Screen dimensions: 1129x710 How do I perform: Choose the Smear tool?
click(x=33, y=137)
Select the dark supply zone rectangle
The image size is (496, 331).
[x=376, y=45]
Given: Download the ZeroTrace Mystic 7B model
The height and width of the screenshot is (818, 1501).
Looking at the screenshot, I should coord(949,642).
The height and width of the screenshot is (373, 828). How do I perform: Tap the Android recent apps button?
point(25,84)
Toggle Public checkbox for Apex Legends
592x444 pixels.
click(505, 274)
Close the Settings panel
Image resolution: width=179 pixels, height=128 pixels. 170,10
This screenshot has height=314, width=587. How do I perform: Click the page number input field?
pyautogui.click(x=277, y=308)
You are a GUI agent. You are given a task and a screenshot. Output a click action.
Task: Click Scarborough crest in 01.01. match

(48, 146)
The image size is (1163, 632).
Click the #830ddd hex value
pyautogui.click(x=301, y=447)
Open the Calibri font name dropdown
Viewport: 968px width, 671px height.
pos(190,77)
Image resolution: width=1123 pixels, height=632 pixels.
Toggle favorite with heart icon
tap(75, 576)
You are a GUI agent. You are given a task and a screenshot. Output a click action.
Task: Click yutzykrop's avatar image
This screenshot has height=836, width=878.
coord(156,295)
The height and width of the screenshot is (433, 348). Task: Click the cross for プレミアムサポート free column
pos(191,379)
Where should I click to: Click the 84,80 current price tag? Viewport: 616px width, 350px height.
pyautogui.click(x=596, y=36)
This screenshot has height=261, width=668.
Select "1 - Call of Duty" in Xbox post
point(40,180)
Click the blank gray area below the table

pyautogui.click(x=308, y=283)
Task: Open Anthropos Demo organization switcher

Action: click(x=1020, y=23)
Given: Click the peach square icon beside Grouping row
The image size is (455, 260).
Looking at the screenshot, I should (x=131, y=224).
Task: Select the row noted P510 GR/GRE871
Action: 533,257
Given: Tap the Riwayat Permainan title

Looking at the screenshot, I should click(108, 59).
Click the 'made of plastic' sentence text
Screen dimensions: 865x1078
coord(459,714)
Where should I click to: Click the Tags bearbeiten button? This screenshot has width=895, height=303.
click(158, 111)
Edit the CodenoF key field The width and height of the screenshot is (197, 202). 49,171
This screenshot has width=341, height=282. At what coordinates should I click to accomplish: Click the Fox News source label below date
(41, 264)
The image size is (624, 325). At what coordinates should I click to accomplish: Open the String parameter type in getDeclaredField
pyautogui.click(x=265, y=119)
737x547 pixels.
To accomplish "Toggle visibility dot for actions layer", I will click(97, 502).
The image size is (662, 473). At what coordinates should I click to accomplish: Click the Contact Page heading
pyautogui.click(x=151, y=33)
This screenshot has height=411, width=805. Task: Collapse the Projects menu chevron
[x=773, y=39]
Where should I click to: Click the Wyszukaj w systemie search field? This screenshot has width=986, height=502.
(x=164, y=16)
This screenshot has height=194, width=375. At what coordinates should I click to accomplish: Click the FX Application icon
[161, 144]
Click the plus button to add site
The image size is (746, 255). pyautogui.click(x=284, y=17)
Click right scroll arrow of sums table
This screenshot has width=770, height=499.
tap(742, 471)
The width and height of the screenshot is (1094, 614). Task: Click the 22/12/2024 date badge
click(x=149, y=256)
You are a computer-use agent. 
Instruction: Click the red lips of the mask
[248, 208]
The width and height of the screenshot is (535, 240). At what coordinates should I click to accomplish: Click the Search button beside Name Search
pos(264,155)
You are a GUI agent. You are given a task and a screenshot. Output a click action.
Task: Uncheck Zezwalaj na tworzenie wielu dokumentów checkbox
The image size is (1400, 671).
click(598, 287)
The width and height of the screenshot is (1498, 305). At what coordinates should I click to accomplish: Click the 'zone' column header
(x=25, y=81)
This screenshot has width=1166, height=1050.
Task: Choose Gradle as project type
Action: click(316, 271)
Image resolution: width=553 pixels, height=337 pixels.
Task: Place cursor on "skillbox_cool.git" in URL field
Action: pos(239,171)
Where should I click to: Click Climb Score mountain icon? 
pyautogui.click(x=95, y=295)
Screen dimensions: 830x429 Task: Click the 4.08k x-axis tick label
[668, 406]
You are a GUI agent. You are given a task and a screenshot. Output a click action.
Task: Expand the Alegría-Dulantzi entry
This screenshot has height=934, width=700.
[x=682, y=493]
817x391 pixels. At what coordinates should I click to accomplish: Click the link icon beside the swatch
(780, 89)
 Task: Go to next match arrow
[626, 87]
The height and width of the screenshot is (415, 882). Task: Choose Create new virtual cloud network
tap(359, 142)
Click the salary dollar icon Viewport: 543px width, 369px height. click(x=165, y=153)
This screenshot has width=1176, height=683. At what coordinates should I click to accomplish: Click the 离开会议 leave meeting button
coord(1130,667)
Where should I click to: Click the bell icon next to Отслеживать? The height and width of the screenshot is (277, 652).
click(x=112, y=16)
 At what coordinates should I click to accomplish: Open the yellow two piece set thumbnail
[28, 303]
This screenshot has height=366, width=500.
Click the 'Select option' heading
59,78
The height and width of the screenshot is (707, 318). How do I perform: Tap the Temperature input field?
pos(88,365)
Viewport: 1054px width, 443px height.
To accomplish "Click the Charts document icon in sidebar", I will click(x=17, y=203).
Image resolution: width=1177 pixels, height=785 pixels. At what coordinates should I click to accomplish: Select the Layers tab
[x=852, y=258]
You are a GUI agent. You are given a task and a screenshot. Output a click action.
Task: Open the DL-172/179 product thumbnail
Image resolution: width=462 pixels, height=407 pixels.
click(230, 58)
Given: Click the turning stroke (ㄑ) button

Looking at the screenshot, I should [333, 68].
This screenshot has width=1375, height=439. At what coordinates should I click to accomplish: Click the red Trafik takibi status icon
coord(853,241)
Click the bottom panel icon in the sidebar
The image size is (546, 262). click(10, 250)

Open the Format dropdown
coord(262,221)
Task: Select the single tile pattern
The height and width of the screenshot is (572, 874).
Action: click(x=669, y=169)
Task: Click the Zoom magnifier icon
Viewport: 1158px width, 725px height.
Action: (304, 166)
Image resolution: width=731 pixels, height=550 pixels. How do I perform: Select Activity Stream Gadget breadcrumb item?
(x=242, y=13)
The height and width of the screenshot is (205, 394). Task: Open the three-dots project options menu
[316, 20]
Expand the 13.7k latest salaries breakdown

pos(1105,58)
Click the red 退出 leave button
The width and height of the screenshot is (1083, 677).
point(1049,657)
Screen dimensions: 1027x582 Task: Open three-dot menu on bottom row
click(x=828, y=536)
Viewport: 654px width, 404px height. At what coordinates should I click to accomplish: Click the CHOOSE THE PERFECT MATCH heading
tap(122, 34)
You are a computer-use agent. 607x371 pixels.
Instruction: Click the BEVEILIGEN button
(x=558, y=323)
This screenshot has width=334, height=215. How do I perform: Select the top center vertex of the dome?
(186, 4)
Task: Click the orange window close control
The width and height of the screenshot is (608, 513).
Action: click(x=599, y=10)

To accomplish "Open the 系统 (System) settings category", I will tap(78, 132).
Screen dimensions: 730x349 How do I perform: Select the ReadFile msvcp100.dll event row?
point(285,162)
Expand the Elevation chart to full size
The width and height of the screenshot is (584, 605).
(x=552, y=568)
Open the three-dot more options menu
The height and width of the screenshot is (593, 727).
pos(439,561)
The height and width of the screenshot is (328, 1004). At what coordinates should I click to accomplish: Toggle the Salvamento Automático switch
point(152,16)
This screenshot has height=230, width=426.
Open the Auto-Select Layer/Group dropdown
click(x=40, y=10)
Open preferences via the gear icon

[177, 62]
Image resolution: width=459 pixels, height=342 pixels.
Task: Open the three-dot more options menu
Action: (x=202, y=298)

PROBLEM STATEMENT »
Retype all of the data shown above, word for word.

SOLUTION TO THIS TASK »
Screen dimensions: 1129x710 How do I perform: Choose the Smear tool?
click(x=33, y=137)
Select the dark supply zone rectangle
The image size is (496, 331).
[x=376, y=45]
Given: Download the ZeroTrace Mystic 7B model
The height and width of the screenshot is (818, 1501).
Looking at the screenshot, I should coord(949,642).
The height and width of the screenshot is (373, 828). How do I perform: Tap the Android recent apps button?
point(25,84)
Toggle Public checkbox for Apex Legends
592x444 pixels.
click(505, 274)
Close the Settings panel
Image resolution: width=179 pixels, height=128 pixels. 170,10
This screenshot has height=314, width=587. How do I perform: Click the page number input field?
pyautogui.click(x=277, y=308)
You are a GUI agent. You are given a task and a screenshot. Output a click action.
Task: Click Scarborough crest in 01.01. match

(48, 146)
The image size is (1163, 632).
Click the #830ddd hex value
pyautogui.click(x=301, y=447)
Open the Calibri font name dropdown
Viewport: 968px width, 671px height.
pos(190,77)
Image resolution: width=1123 pixels, height=632 pixels.
Toggle favorite with heart icon
tap(75, 576)
You are a GUI agent. You are given a task and a screenshot. Output a click action.
Task: Click yutzykrop's avatar image
This screenshot has height=836, width=878.
coord(156,295)
The height and width of the screenshot is (433, 348). Task: Click the cross for プレミアムサポート free column
pos(191,379)
Where should I click to: Click the 84,80 current price tag? Viewport: 616px width, 350px height.
pyautogui.click(x=596, y=36)
This screenshot has height=261, width=668.
Select "1 - Call of Duty" in Xbox post
point(40,180)
Click the blank gray area below the table

pyautogui.click(x=308, y=283)
Task: Open Anthropos Demo organization switcher

Action: click(x=1020, y=23)
Given: Click the peach square icon beside Grouping row
The image size is (455, 260).
Looking at the screenshot, I should (x=131, y=224).
Task: Select the row noted P510 GR/GRE871
Action: 533,257
Given: Tap the Riwayat Permainan title

Looking at the screenshot, I should click(108, 59).
Click the 'made of plastic' sentence text
Screen dimensions: 865x1078
coord(459,714)
Where should I click to: Click the Tags bearbeiten button? This screenshot has width=895, height=303.
click(158, 111)
Edit the CodenoF key field The width and height of the screenshot is (197, 202). 49,171
This screenshot has width=341, height=282. At what coordinates should I click to accomplish: Click the Fox News source label below date
(41, 264)
The image size is (624, 325). At what coordinates should I click to accomplish: Open the String parameter type in getDeclaredField
pyautogui.click(x=265, y=119)
737x547 pixels.
To accomplish "Toggle visibility dot for actions layer", I will click(97, 502).
The image size is (662, 473). At what coordinates should I click to accomplish: Click the Contact Page heading
pyautogui.click(x=151, y=33)
This screenshot has height=411, width=805. Task: Collapse the Projects menu chevron
[x=773, y=39]
Where should I click to: Click the Wyszukaj w systemie search field? This screenshot has width=986, height=502.
(x=164, y=16)
This screenshot has height=194, width=375. At what coordinates should I click to accomplish: Click the FX Application icon
[161, 144]
Click the plus button to add site
The image size is (746, 255). pyautogui.click(x=284, y=17)
Click right scroll arrow of sums table
This screenshot has width=770, height=499.
tap(742, 471)
The width and height of the screenshot is (1094, 614). Task: Click the 22/12/2024 date badge
click(x=149, y=256)
You are a computer-use agent. 
Instruction: Click the red lips of the mask
[248, 208]
The width and height of the screenshot is (535, 240). At what coordinates should I click to accomplish: Click the Search button beside Name Search
pos(264,155)
You are a GUI agent. You are given a task and a screenshot. Output a click action.
Task: Uncheck Zezwalaj na tworzenie wielu dokumentów checkbox
The image size is (1400, 671).
click(598, 287)
The width and height of the screenshot is (1498, 305). At what coordinates should I click to accomplish: Click the 'zone' column header
(x=25, y=81)
This screenshot has width=1166, height=1050.
Task: Choose Gradle as project type
Action: click(316, 271)
Image resolution: width=553 pixels, height=337 pixels.
Task: Place cursor on "skillbox_cool.git" in URL field
Action: pos(239,171)
Where should I click to: Click Climb Score mountain icon? 
pyautogui.click(x=95, y=295)
Screen dimensions: 830x429 Task: Click the 4.08k x-axis tick label
[668, 406]
You are a GUI agent. You are given a task and a screenshot. Output a click action.
Task: Expand the Alegría-Dulantzi entry
This screenshot has height=934, width=700.
[x=682, y=493]
817x391 pixels. At what coordinates should I click to accomplish: Click the link icon beside the swatch
(780, 89)
 Task: Go to next match arrow
[626, 87]
The height and width of the screenshot is (415, 882). Task: Choose Create new virtual cloud network
tap(359, 142)
Click the salary dollar icon Viewport: 543px width, 369px height. click(x=165, y=153)
This screenshot has width=1176, height=683. At what coordinates should I click to accomplish: Click the 离开会议 leave meeting button
coord(1130,667)
Where should I click to: Click the bell icon next to Отслеживать? The height and width of the screenshot is (277, 652).
click(x=112, y=16)
 At what coordinates should I click to accomplish: Open the yellow two piece set thumbnail
[28, 303]
This screenshot has height=366, width=500.
Click the 'Select option' heading
59,78
The height and width of the screenshot is (707, 318). How do I perform: Tap the Temperature input field?
pos(88,365)
Viewport: 1054px width, 443px height.
To accomplish "Click the Charts document icon in sidebar", I will click(x=17, y=203).
Image resolution: width=1177 pixels, height=785 pixels. At what coordinates should I click to accomplish: Select the Layers tab
[x=852, y=258]
You are a GUI agent. You are given a task and a screenshot. Output a click action.
Task: Open the DL-172/179 product thumbnail
Image resolution: width=462 pixels, height=407 pixels.
click(230, 58)
Given: Click the turning stroke (ㄑ) button

Looking at the screenshot, I should [333, 68].
This screenshot has width=1375, height=439. At what coordinates should I click to accomplish: Click the red Trafik takibi status icon
coord(853,241)
Click the bottom panel icon in the sidebar
The image size is (546, 262). click(10, 250)

Open the Format dropdown
coord(262,221)
Task: Select the single tile pattern
The height and width of the screenshot is (572, 874).
Action: click(x=669, y=169)
Task: Click the Zoom magnifier icon
Viewport: 1158px width, 725px height.
Action: (304, 166)
Image resolution: width=731 pixels, height=550 pixels. How do I perform: Select Activity Stream Gadget breadcrumb item?
(x=242, y=13)
The height and width of the screenshot is (205, 394). Task: Open the three-dots project options menu
[316, 20]
Expand the 13.7k latest salaries breakdown

pos(1105,58)
Click the red 退出 leave button
The width and height of the screenshot is (1083, 677).
point(1049,657)
Screen dimensions: 1027x582 Task: Open three-dot menu on bottom row
click(x=828, y=536)
Viewport: 654px width, 404px height. At what coordinates should I click to accomplish: Click the CHOOSE THE PERFECT MATCH heading
tap(122, 34)
You are a computer-use agent. 607x371 pixels.
Instruction: Click the BEVEILIGEN button
(x=558, y=323)
This screenshot has width=334, height=215. How do I perform: Select the top center vertex of the dome?
(186, 4)
Task: Click the orange window close control
The width and height of the screenshot is (608, 513).
Action: click(x=599, y=10)

To accomplish "Open the 系统 (System) settings category", I will tap(78, 132).
Screen dimensions: 730x349 How do I perform: Select the ReadFile msvcp100.dll event row?
point(285,162)
Expand the Elevation chart to full size
The width and height of the screenshot is (584, 605).
(x=552, y=568)
Open the three-dot more options menu
The height and width of the screenshot is (593, 727).
pos(439,561)
The height and width of the screenshot is (328, 1004). At what coordinates should I click to accomplish: Toggle the Salvamento Automático switch
point(152,16)
This screenshot has height=230, width=426.
Open the Auto-Select Layer/Group dropdown
click(x=40, y=10)
Open preferences via the gear icon

[177, 62]
Image resolution: width=459 pixels, height=342 pixels.
Task: Open the three-dot more options menu
Action: (x=202, y=298)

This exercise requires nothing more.